__DO THIS__
Reproduce the lines of the material below word for word, from the line that contains "is (539, 752)." to the line that contains "center [330, 64].", including both of those lines.

__MATERIAL TO PROCESS__
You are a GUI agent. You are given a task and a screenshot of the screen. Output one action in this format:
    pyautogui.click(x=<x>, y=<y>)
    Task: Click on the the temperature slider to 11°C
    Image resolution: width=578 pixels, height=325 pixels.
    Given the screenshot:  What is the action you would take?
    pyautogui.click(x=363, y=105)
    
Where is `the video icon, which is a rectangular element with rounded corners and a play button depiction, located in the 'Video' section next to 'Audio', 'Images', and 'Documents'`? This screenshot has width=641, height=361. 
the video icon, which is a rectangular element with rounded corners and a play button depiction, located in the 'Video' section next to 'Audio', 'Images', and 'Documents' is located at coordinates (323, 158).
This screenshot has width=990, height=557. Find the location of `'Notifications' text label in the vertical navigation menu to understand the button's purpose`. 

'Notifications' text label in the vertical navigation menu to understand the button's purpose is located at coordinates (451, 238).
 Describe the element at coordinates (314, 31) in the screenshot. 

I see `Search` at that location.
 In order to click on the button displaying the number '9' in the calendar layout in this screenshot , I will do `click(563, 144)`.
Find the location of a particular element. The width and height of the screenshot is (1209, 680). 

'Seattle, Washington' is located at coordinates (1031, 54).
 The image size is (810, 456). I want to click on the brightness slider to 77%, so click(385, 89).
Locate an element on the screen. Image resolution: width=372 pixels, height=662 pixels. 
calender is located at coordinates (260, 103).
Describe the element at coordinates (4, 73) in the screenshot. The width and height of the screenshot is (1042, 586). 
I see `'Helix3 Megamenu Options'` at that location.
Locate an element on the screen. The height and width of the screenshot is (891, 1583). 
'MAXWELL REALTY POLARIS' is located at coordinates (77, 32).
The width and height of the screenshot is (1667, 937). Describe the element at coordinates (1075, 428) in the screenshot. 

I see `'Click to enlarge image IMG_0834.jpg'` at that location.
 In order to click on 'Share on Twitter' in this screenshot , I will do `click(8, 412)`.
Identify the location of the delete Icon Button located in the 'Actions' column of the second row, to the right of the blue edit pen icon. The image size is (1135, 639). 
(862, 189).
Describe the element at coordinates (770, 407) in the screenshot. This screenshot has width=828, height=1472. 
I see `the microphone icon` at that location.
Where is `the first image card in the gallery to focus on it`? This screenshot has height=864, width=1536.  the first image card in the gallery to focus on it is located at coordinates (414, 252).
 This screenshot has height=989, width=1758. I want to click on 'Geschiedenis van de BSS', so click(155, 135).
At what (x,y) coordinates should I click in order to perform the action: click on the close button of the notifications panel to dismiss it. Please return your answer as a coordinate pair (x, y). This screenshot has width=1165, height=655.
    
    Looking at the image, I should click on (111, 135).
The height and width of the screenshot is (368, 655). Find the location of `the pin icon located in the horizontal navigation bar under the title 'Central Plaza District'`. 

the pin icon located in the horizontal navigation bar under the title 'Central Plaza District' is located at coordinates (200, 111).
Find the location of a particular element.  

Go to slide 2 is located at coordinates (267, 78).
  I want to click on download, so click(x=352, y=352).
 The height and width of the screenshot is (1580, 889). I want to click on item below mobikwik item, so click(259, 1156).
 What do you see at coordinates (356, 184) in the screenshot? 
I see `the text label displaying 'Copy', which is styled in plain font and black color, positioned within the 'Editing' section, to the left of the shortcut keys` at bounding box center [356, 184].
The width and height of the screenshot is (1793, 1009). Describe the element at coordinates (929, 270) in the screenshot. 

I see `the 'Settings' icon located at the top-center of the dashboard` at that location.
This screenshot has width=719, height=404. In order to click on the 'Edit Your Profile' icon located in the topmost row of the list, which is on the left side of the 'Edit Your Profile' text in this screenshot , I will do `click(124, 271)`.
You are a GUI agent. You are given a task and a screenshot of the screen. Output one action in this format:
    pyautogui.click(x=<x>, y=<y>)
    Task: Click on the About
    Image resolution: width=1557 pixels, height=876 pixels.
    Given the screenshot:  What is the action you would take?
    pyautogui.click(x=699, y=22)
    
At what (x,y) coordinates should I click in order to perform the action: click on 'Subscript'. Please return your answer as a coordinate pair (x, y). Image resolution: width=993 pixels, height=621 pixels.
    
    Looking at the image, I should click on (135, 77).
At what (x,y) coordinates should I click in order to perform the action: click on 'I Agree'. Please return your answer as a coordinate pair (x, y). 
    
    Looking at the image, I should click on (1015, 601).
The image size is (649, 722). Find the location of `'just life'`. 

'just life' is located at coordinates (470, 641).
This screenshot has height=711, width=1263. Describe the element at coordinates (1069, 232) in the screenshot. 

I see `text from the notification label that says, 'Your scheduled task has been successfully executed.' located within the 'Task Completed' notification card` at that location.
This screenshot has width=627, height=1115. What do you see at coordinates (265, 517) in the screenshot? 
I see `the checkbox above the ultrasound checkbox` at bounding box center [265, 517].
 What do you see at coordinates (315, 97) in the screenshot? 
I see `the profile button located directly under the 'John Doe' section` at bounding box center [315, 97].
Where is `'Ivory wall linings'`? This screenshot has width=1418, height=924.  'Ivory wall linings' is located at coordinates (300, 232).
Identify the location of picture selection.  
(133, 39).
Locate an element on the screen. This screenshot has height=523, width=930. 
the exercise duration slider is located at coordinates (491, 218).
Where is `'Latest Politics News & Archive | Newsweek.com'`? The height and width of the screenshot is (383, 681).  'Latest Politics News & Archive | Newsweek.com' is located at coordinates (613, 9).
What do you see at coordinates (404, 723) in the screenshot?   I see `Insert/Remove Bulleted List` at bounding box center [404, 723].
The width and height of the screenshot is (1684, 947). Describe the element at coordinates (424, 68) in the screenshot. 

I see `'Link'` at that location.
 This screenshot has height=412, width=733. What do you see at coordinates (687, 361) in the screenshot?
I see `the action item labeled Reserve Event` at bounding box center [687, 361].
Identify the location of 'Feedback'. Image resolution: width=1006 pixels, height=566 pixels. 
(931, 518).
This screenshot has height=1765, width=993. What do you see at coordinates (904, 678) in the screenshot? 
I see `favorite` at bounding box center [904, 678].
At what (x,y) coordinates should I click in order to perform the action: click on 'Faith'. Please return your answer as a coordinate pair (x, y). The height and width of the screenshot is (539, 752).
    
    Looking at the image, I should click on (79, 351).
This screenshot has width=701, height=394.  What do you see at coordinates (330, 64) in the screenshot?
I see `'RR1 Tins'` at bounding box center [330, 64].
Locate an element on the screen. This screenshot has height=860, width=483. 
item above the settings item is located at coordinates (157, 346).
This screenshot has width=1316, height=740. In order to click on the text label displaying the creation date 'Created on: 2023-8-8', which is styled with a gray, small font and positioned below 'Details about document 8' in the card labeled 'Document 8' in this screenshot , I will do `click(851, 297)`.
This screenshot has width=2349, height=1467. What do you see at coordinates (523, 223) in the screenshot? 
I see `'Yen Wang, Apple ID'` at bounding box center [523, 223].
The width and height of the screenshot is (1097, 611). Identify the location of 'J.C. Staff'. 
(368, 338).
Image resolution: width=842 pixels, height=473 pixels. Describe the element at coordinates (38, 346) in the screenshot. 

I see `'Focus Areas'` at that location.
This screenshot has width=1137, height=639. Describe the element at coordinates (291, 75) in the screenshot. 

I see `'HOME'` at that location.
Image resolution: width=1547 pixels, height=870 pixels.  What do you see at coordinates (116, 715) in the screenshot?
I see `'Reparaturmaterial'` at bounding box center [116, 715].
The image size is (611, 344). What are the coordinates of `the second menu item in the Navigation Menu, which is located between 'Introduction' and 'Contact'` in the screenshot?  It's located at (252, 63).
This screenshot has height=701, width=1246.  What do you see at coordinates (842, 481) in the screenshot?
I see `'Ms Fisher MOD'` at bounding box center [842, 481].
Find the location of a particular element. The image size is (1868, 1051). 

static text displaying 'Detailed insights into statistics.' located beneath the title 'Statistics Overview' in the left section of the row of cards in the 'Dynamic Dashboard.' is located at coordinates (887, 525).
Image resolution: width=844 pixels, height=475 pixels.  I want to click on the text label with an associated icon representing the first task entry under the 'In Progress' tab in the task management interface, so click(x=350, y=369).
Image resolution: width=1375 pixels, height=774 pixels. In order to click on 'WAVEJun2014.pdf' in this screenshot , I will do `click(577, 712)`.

__TASK RESPONSE__
At what (x,y) coordinates should I click in order to perform the action: click on 'Faith'. Please return your answer as a coordinate pair (x, y). The height and width of the screenshot is (539, 752).
    
    Looking at the image, I should click on (79, 351).
This screenshot has width=701, height=394.  What do you see at coordinates (330, 64) in the screenshot?
I see `'RR1 Tins'` at bounding box center [330, 64].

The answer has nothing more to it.